La Cour a, tout d’abord, procédé à une comparaison des possibilités de rupture de la relation statutaire qui existaient avant l’entrée en vigueur du décret et celles que l’application du régime de licenciement autorise. Elle conclut qu’en substance, la seule hypothèse nouvelle concerne la possibilité d’un licenciement « fondé sur les nécessités du fonctionnement de l’administration ».
Sans s’arrêter à la question de savoir si cette extension des possibilités de rupture entraine une régression significative de la protection des agents statutaires, la Cour conclut que s’il y a recul significatif, « ce recul est, en toute hypothèse, raisonnablement justifié » par l’objectif de « moderniser et à flexibiliser la cessation de l’emploi statutaire ».
Ce point est lourd d’enseignement car il indique que rendre la rupture de l’emploi statutaire plus flexible peut raisonnablement justifier d’élargir les possibilités de mettre fin à une relation de travail statuaire.
Les conséquences d’un « licenciement » irrégulier
7. La seconde interrogation en lien avec le respect du standstill concerne les conséquences d’un « licenciement » irrégulier.
Sous le régime antérieur, la rupture irrégulière était susceptible d’être annulée par le Conseil d’État et de donner lieu à la réintégration de l’agent dans son emploi. Or, le décret du 16 juin 2023 semble exclure que les juridictions du travail puissent prononcer l’annulation d’un licenciement irrégulier et ordonner la réintégration de l’agent statutaire irrégulièrement licencié. Il en résulte, à l’estime de la Cour constitutionnelle, une régression significative de la protection de l’agent statutaire irrégulièrement écarté qui ne peut donc obtenir sa réintégration.

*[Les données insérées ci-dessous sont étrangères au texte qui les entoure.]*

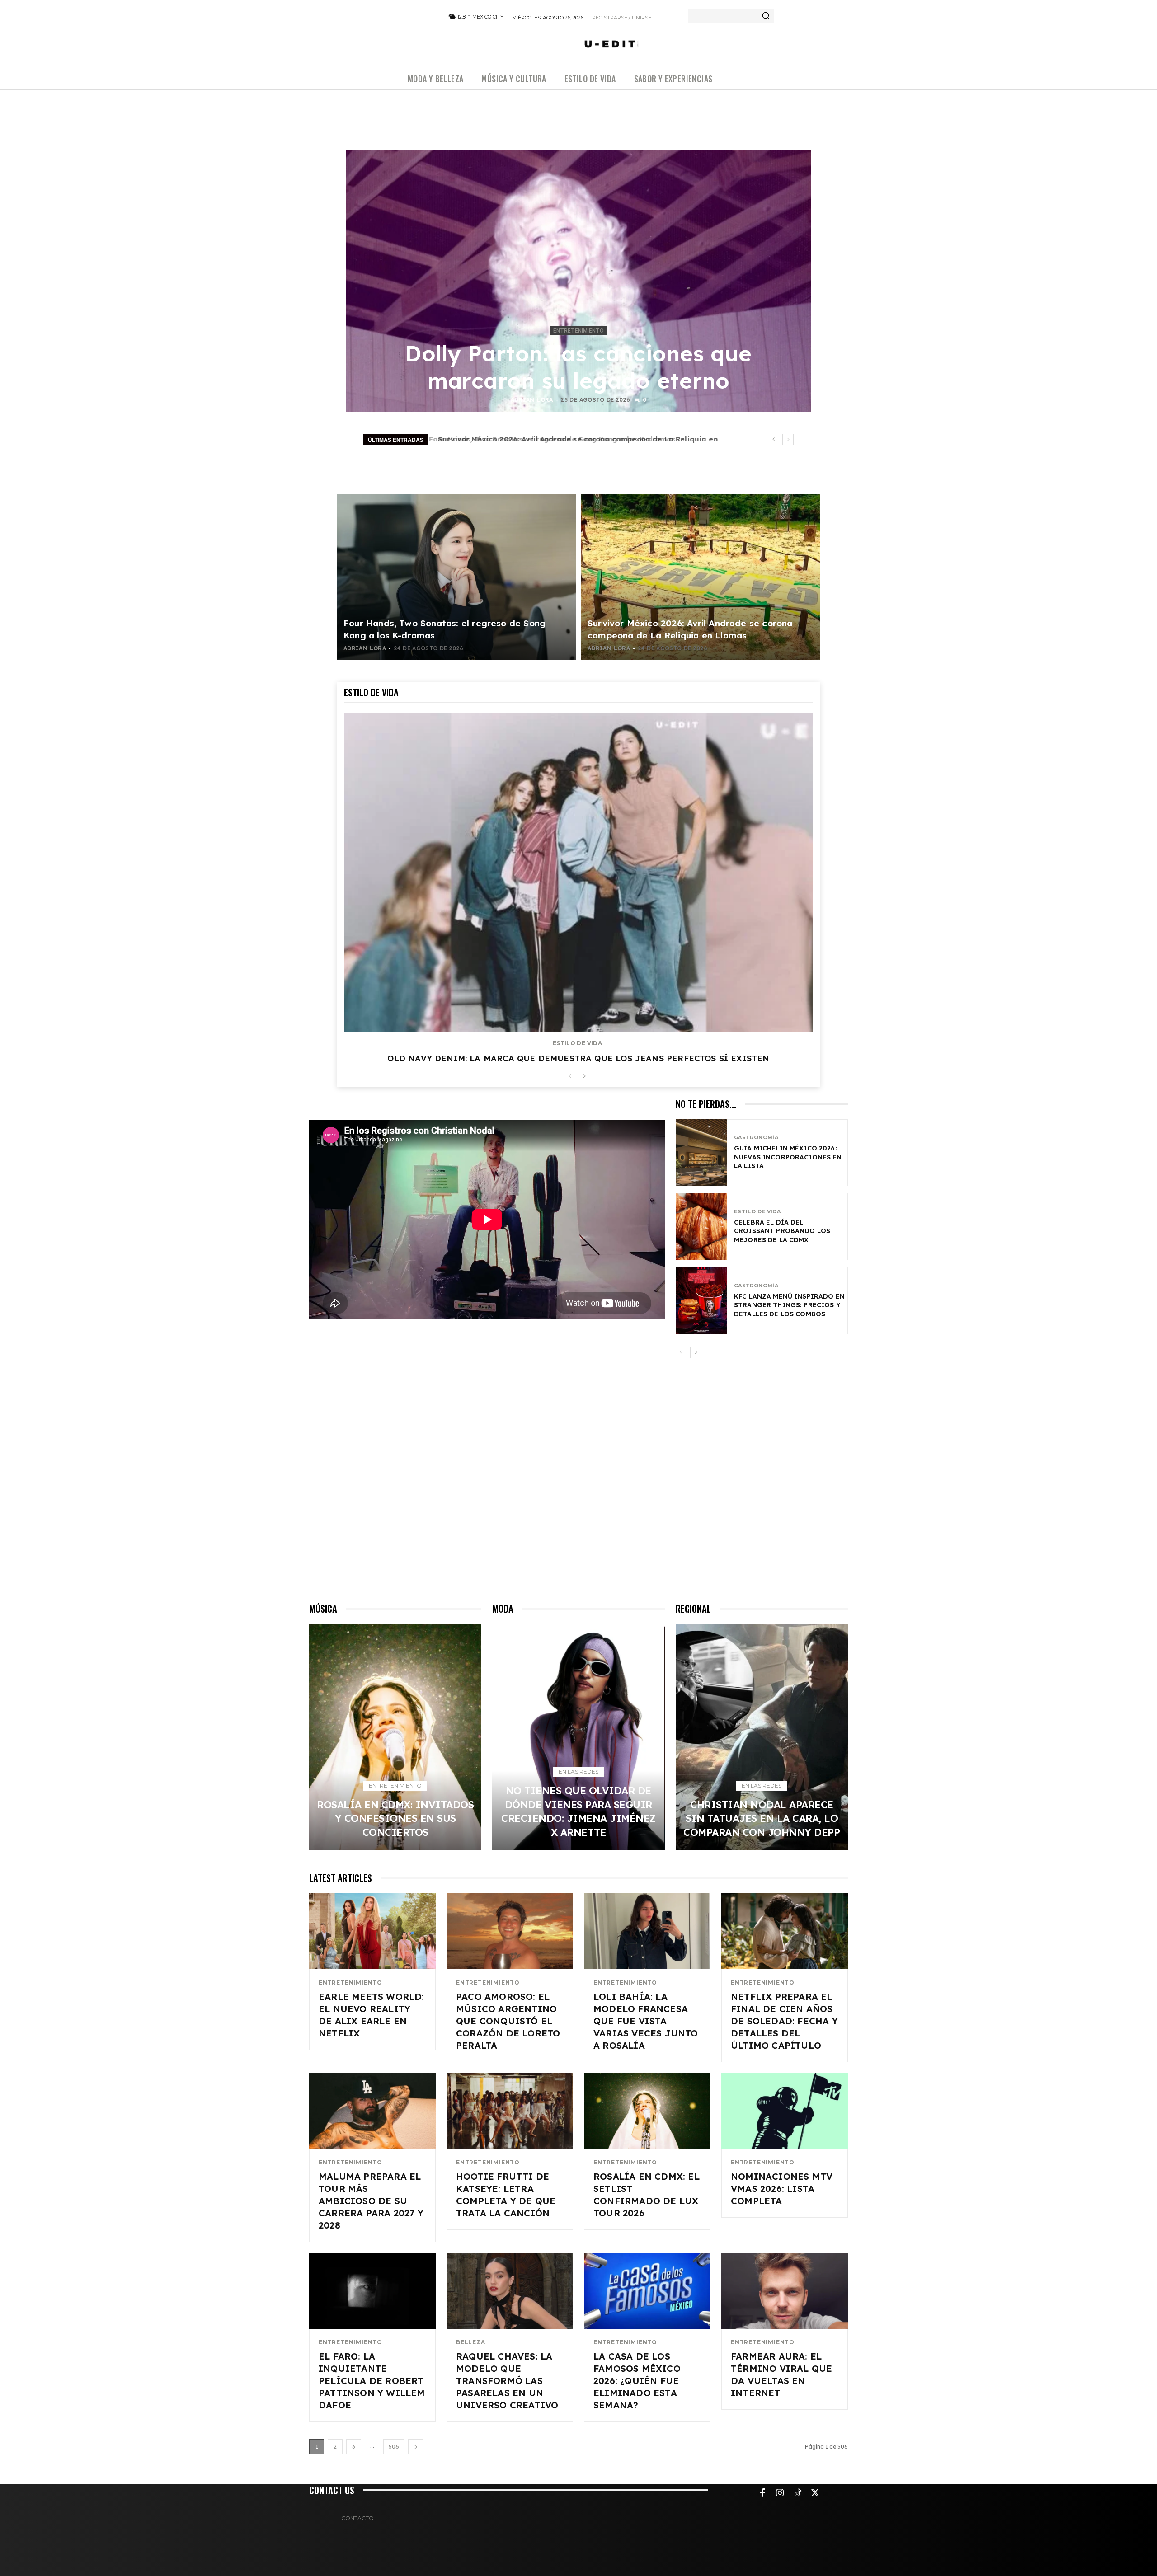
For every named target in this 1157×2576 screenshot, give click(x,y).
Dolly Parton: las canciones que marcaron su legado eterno (578, 367)
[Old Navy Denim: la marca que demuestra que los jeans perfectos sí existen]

La Cour décide que l’objectif du législateur de moderniser et de flexibiliser la cessation de l’emploi statutaire ne suffit pas à raisonnablement justifier une telle régression. Elle décide dès lors que le décret viole l’article 23 de la Constitution et le principe de standstill.
En ne permettant pas la réintégration de l’agent statutaire irrégulièrement licencié, le décret a été « un pas trop loin » dans la remise en cause de la stabilité d’emploi des agents statutaires.
La portée et les suites de l’annulation
8. Relevons enfin que la Cour estime que le décret constitue un tout indivisible de sorte que l’inconstitutionnalité relevée à propos du défaut de réintégration justifie l’annulation du décret dans son intégralité.
Mais, encouragé par la validation de plusieurs points du décret, le Parlement flamand pourrait revoir sa copie, en n’excluant pas cette fois la possibilité d’une réintégration.